The news reports say at least 128 people have died as a result of the most-recent Paris terrorist attacks. It’s heart-breaking, of course. They were massacred in one of the world’s most glamorous cities — people like you and me.
What does that mean? Who are the people like you and me? As a white middle-class male with European ancestry, is there a touch of racism when I say those words — people like you and me? Yesterday, Mel’s Mouth was read by 75 people in 21 countries, including Indonesia, India, Mexico, Jordan and Malaysia. The dead in France came from a dozen countries.
The truth is we’re all people like you and me, but victims get more sympathy when they’re mostly white and of mostly European ancestry. I refuse to blame “the media” for that. We all share in the prejudice that values white lives over those we classify as people of color.

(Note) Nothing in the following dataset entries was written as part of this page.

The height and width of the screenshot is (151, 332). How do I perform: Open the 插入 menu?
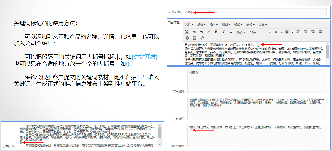(213, 24)
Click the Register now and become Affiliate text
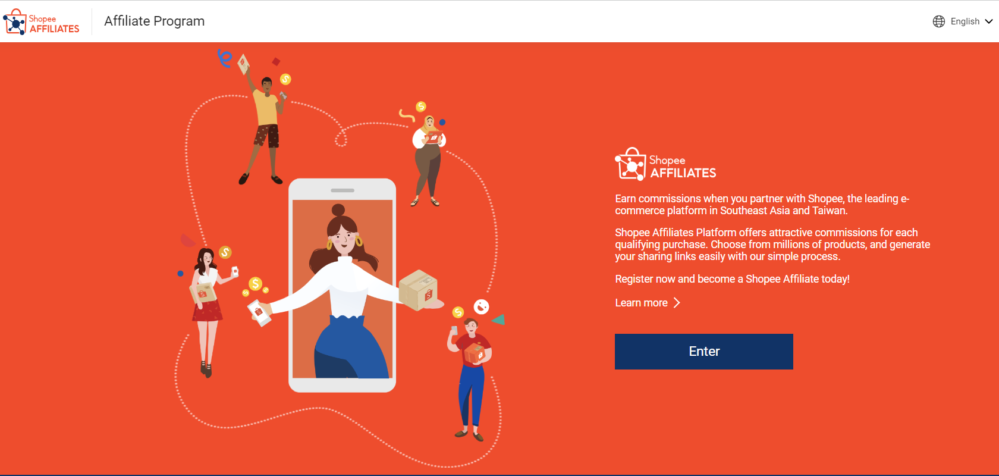 732,279
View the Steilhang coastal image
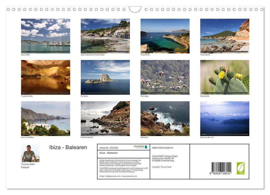The image size is (270, 195). [x=165, y=119]
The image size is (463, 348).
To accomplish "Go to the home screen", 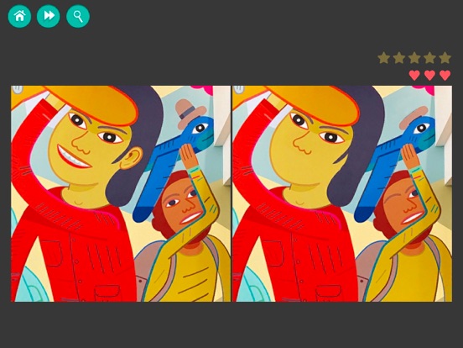I will pos(19,16).
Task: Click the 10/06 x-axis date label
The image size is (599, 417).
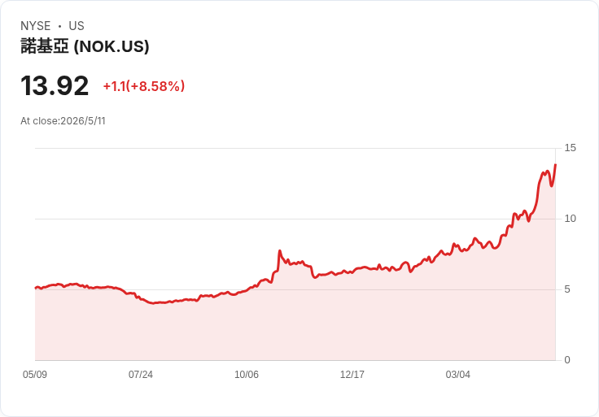Action: tap(247, 375)
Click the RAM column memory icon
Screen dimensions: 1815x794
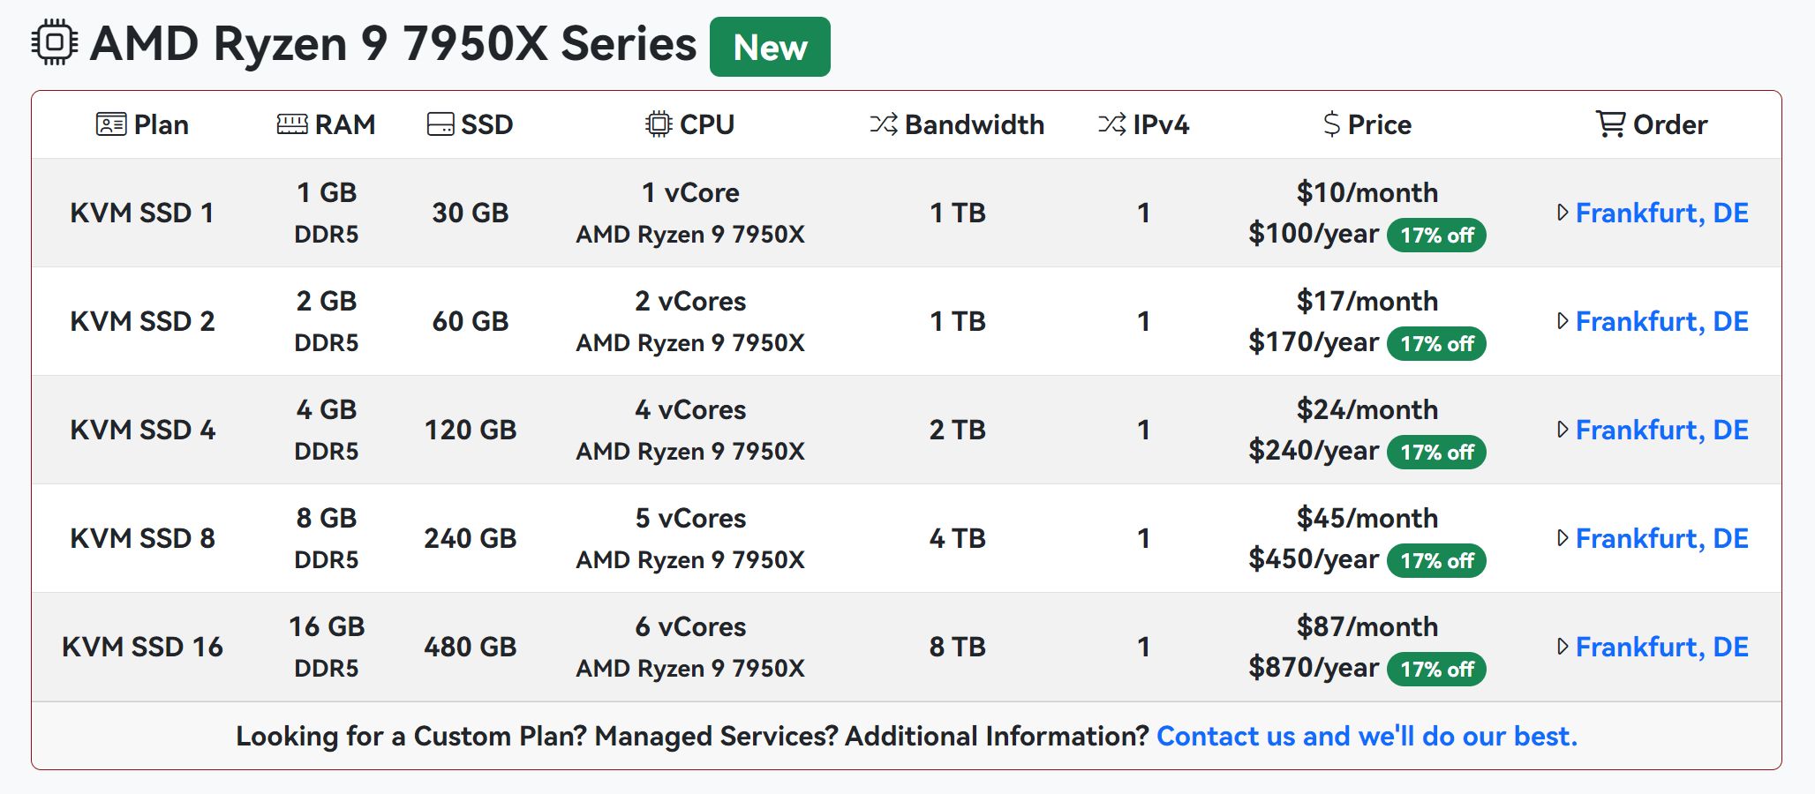[292, 124]

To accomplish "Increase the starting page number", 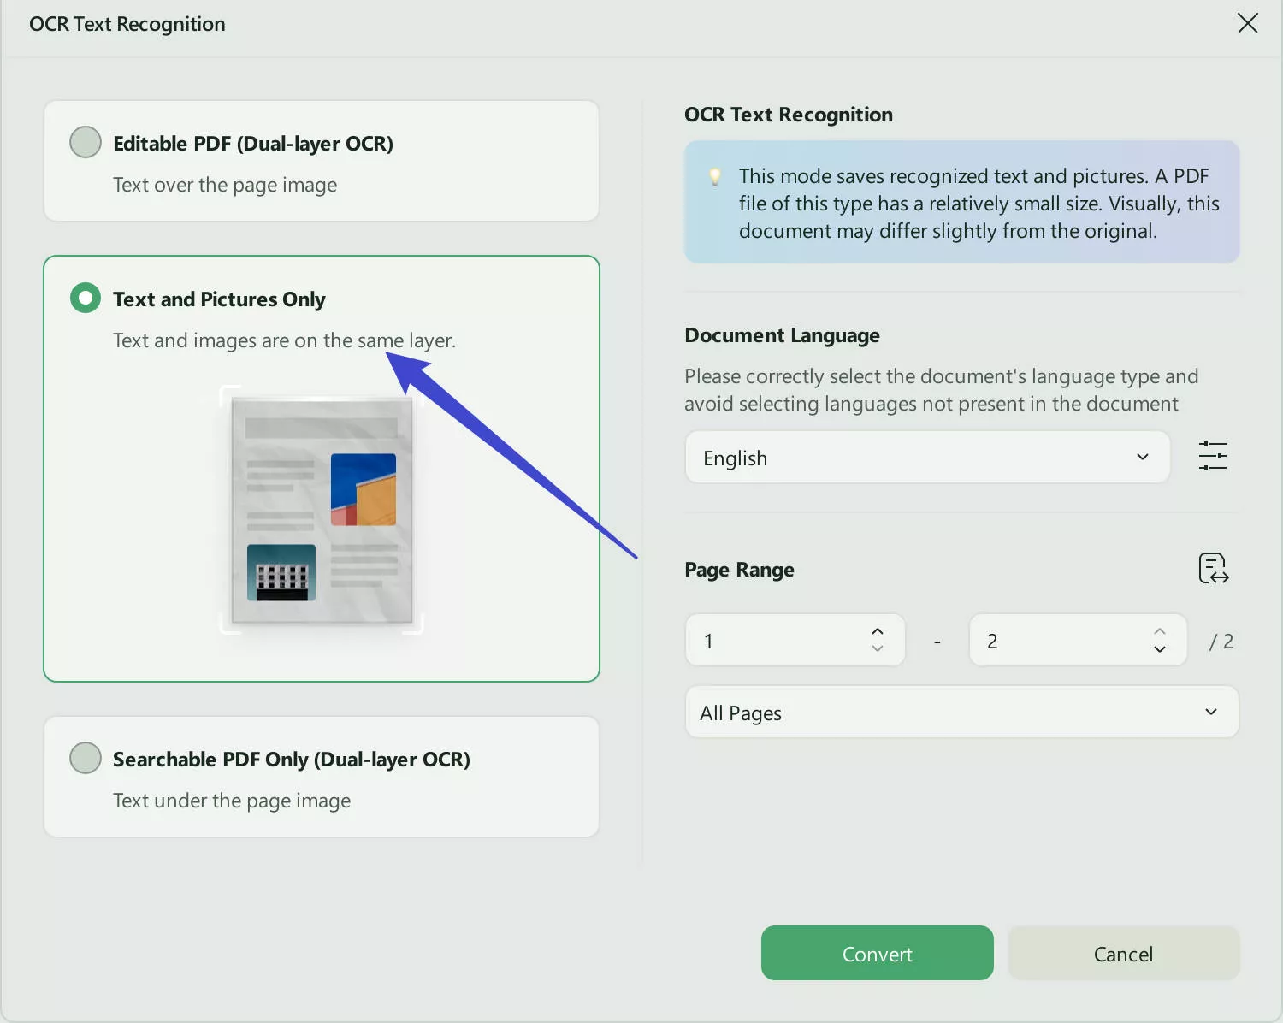I will tap(878, 630).
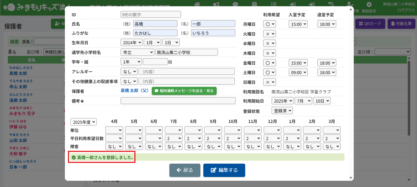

More than 100 college students were slaughtered in Kenya earlier this year, and in Beirut two coordinated suicide bombings killed 41 people. Paris has gotten the sympathy.
Bias isn’t the only reason Paris got more attention, but what’s especially troubling is what nations are now going to do in retaliation and how many deaths that will cause.
I don’t mean to belittle 128 deaths, but for perspective, here are some back-of-the-envelope calculations:
- 145 people die every 10 seconds around the world from hunger.
- 143 die every 30 minutes of alcohol-related causes.
- 137 die every hour in auto accidents.
- 182 die every eight hours of drug abuse, and that doesn’t count tobacco-related deaths, which are much more numerous.
The war in Iraq has already been a recruiting bonanza for terrorists. The Buddhist precepts and the Abrahamic commandments tell us not to kill, as do most other religions. Yet we persist in using warlike terms and warlike actions as a response to the 128 deaths in Paris.
Is pacifism always the answer? I am not wise enough to answer that question. But I am sure that more violence is not the answer to the Paris bombings. Let’s use our energy instead to defeat hunger and addiction.